After eight years of continued progress
in chemical microscopy, and classroom observation, a second edition of the Handbook [Chamot, É.M.
and C.W. Mason (1938 & 1940)], was deemed necessary. Accordingly,
Volume 1 of the second edition was published in 1938, and Volume 2 in 1940.
Chamot retired in 1938, and died in 1950. Mason prepared a
new (third) edition of Volume 1 only of the Handbook.... and Wiley
published it in 1958 [Chamot, É.M. and C.W. Mason (1958)]. There
is a Michel-Lévy chart in full color in this volume, and the footnote references
number in the thousands.
Volume 2 of the Handbook .... went out of
print in 1968, and was reprinted in 1989 by the McCrone
Research Institute (Chicago), but is again no longer available.
In the years
between 1940 and 1968, the Handbook.... was reprinted
a number of times, sometimes in a smaller format, and always on different paper;
variations in the paper are as common as in Winchell's Elements of
Optical Mineralogy. C.W. Mason again
revised Volume 1 only as a fourth edition in 1983 [Mason C.W.

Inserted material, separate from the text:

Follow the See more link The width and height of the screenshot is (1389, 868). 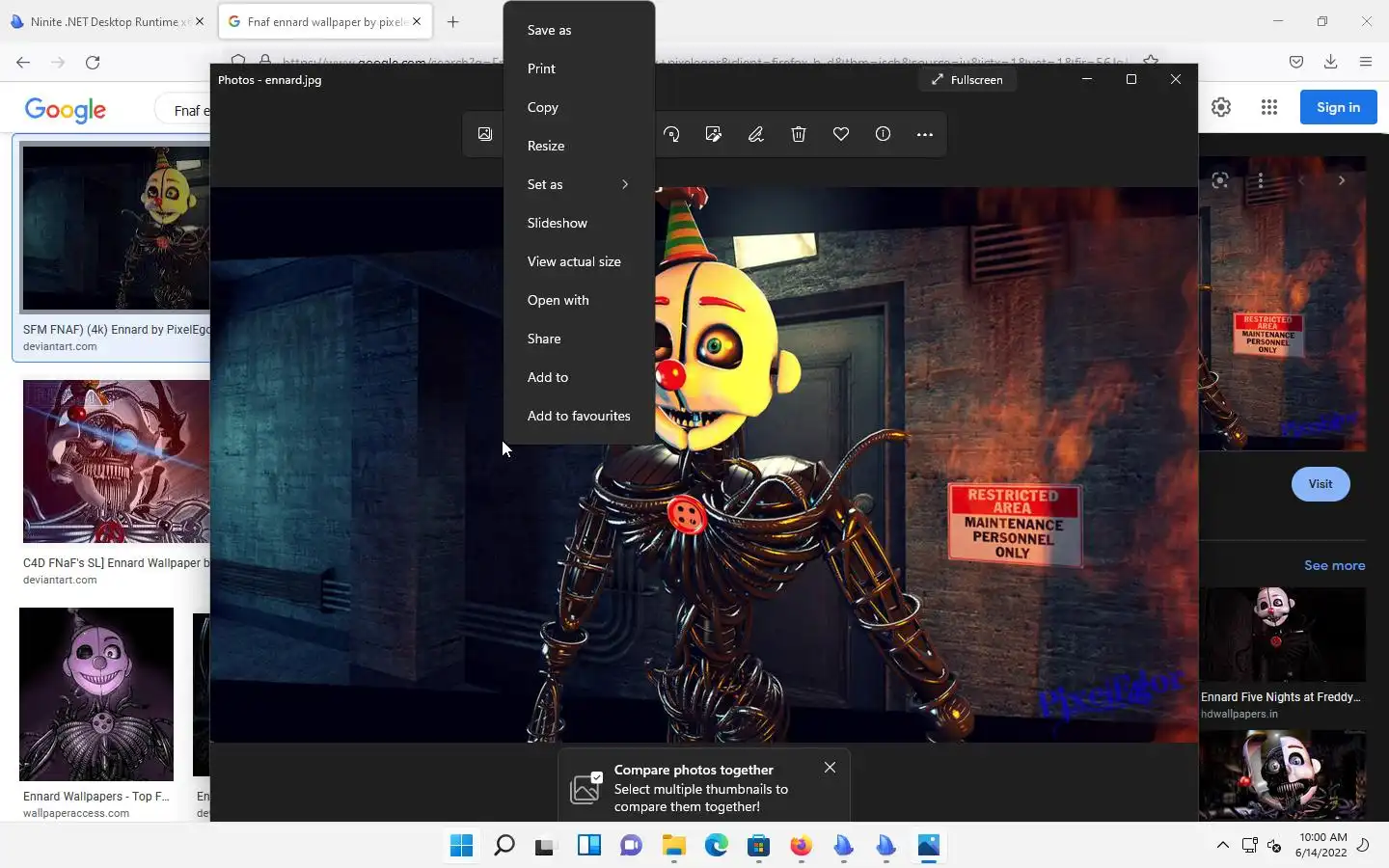[1334, 565]
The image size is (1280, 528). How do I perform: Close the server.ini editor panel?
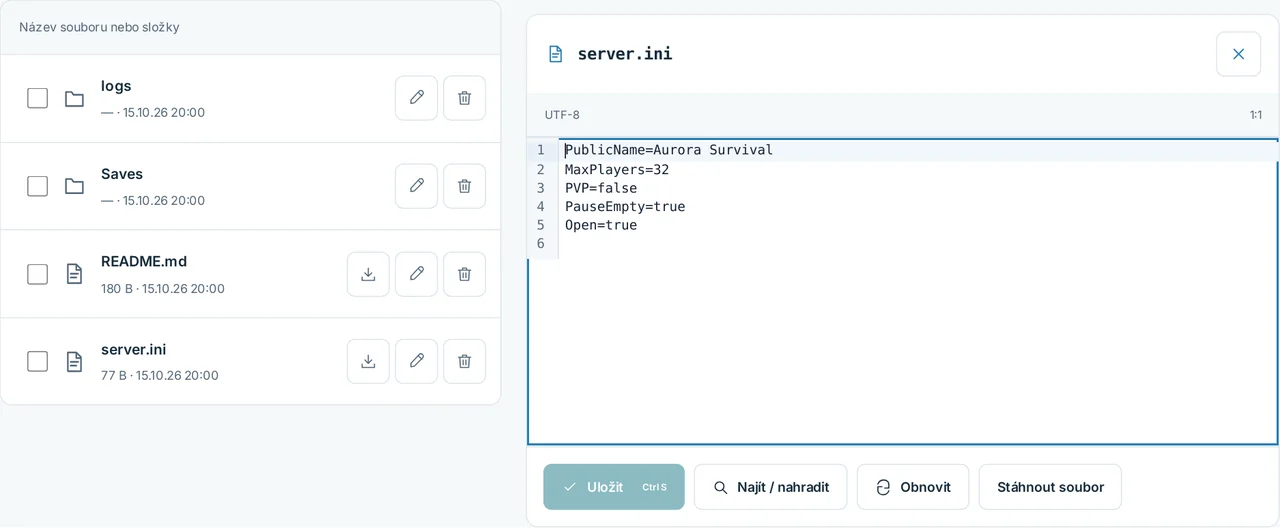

(1983)]; Chamot's name was dropped as co-author in this edition. Mason has since
died.
Intriguingly, there exist notes prepared
by Chamot for a proposed Volume 3 on the Identification
of Organic Acids. The practical
microscopist must have the second edition of Volume 2; the reprint is
fine. Of Volume 1, my preference is for the third edition [Chamot, É.M.
and C.W. Mason (1958)].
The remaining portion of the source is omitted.